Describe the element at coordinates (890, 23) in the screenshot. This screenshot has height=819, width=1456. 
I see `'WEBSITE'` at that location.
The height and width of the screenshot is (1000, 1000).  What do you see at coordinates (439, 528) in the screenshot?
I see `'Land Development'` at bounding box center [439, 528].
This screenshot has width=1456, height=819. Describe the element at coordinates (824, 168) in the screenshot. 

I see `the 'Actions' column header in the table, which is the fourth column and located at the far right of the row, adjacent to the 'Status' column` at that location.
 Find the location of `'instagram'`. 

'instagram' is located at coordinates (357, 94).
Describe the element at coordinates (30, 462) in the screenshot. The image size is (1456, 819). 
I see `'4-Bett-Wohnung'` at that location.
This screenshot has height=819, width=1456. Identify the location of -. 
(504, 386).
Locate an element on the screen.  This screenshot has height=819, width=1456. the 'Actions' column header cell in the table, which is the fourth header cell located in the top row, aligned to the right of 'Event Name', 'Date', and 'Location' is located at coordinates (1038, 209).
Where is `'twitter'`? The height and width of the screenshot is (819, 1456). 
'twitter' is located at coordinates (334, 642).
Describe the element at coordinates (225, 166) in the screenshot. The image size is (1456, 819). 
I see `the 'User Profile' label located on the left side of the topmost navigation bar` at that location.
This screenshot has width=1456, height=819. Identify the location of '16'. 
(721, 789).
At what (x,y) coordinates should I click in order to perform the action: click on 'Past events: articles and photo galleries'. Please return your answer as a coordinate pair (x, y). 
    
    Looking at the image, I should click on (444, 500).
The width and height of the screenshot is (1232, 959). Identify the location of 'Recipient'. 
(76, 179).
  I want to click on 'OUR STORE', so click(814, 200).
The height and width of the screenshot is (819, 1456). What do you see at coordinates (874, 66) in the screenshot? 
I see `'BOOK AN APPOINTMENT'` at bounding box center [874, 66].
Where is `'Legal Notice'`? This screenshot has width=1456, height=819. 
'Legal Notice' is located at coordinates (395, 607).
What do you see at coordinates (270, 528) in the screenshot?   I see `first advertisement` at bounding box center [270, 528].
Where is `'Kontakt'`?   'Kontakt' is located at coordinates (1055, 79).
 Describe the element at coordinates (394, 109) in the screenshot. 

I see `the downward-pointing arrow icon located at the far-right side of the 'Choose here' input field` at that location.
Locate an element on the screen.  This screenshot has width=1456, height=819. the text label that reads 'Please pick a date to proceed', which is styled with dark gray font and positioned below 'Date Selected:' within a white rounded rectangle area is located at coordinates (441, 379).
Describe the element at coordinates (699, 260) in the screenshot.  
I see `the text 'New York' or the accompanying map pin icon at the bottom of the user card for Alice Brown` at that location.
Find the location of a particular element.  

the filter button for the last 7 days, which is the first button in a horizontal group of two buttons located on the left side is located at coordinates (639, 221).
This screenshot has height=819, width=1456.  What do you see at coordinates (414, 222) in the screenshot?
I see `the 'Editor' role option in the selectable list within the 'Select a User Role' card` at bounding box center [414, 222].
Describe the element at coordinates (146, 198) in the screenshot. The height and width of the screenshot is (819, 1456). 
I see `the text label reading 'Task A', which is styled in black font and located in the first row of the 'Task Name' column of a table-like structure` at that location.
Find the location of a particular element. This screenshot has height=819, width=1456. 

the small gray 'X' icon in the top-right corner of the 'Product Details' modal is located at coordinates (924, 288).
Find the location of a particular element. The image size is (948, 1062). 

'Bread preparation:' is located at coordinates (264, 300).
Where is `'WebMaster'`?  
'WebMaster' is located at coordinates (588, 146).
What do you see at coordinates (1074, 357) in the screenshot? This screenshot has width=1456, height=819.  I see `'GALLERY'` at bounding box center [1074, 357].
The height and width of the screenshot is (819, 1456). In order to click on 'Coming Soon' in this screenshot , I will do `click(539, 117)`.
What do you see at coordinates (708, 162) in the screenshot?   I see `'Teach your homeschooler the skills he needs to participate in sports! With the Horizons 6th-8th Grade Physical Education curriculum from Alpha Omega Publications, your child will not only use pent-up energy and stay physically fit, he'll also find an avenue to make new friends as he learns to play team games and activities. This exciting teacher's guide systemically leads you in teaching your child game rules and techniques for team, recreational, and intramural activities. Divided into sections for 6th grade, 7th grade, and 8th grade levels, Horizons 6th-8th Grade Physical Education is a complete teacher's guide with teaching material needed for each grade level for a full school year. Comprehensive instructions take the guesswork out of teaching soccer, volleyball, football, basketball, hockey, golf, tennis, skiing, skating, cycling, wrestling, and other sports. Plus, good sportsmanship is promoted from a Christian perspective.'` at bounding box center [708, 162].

-=-=-

» **Given request**:
Extract every line of the records above that contains the string "Legal". Case is significant.

» **Reply**:
Where is `'Legal Notice'`? This screenshot has width=1456, height=819. 
'Legal Notice' is located at coordinates (395, 607).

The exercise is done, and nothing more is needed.